- The eastern gate of Taj Mahal, Agra, is the start line of the Taj Mahal Marathon, spread across 222 km.
- Date: 14–16 June 2013
- Location: Agra, India
- Event type: Road
- Distance: Ultramarathon
- Established: 2013
- Official site: Endurance India

= Taj Mahal Marathon =

The Taj Mahal Marathon is a long-distance running event in Agra, India, held annually since 14 June 2013. The race was founded by India's youngest ultramarathon runner, engineer Gaurav Madan. Set over a largely flat course around the Chambal River and River Yamuna, the race begins at three separate points around Taj Mahal, Agra, and finishes in Bhangarh, Rajasthan. The crew-supported marathon is the longest in India in terms of distance.

==Route==
The marathon is set over a largely flat course along the Chambal River from River Yamuna, spanning 222 kilometres (138 miles). The course begins at three points: the Eastern Gate, Southern Gate and Western Gate of Taj Mahal, and leads to NH 11 towards Jaipur, then on to Bharatpur, Rajasthan via Fatehpur Sikri. The course runs alongside the Keoladeo National Park.

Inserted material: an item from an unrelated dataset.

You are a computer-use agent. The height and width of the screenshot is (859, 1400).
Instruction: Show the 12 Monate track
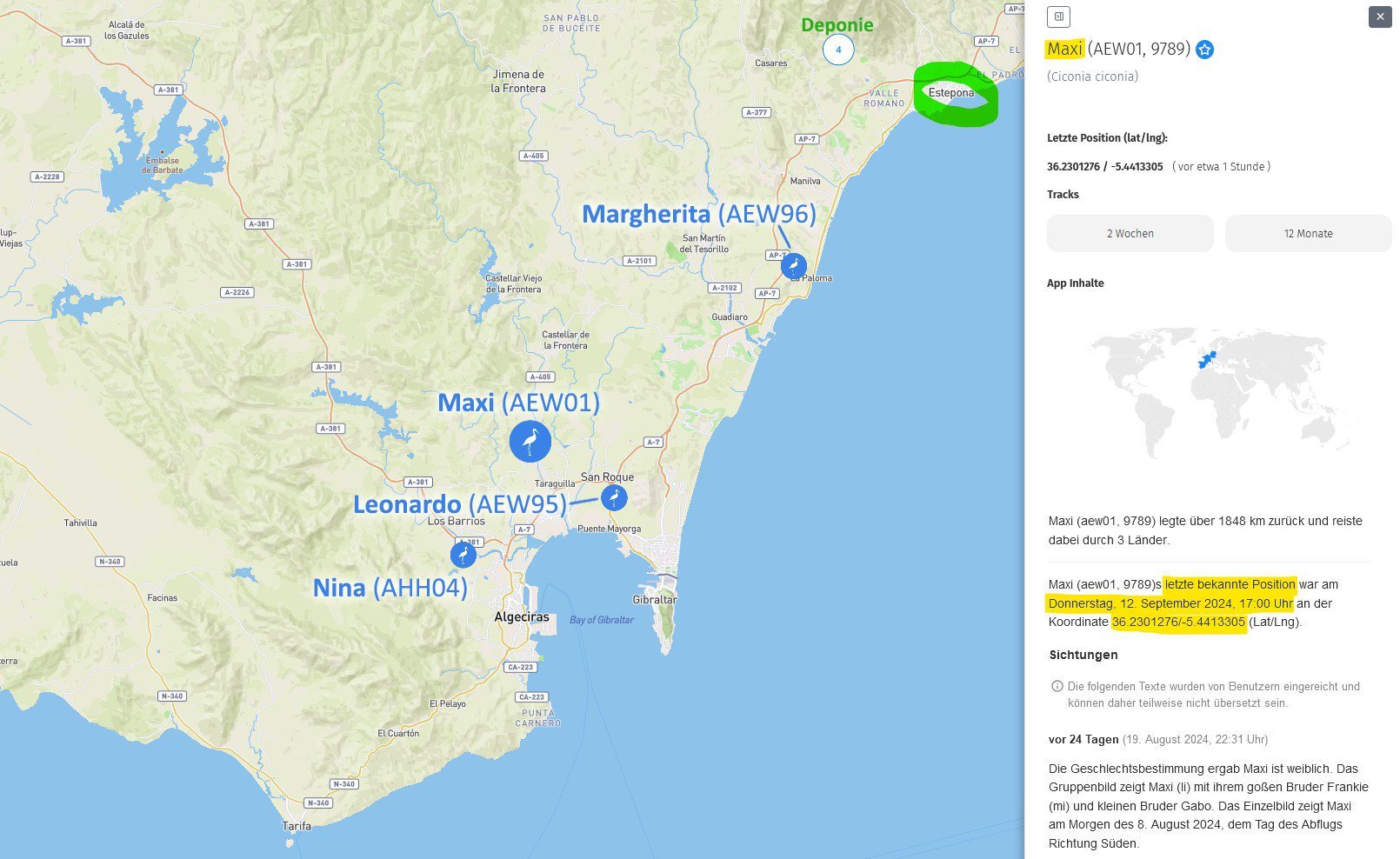point(1308,234)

After crossing Bharatpur, the route leads to the city of Dausa, Rajasthan. This partially deserted landscape is considerably hot in the month of June, with daytime temperatures rising above 116 °F (47 °C). In Dausa, the marathon route joins the National Highway 11A Dausa, which leads to the finish at Bhangarh, Alwar, Rajasthan.

The runners scale a distance of 222 km (138 mi) during the marathon, passing the three mandatory checkpoints: Bharatpur, Mehandipur Balaji Temple and Dausa, with a gross elevation gain of 2,000 ft. For the duration of the marathon, runners are accompanied by their mandatory support crew, along with the support vehicle and medical support team.

The marathon has a cut-off time of 48 hours from the start, with no individual time station cut-offs. Runners must be over 21 years of age and have completed at least two ultramarathons to participate in the marathon.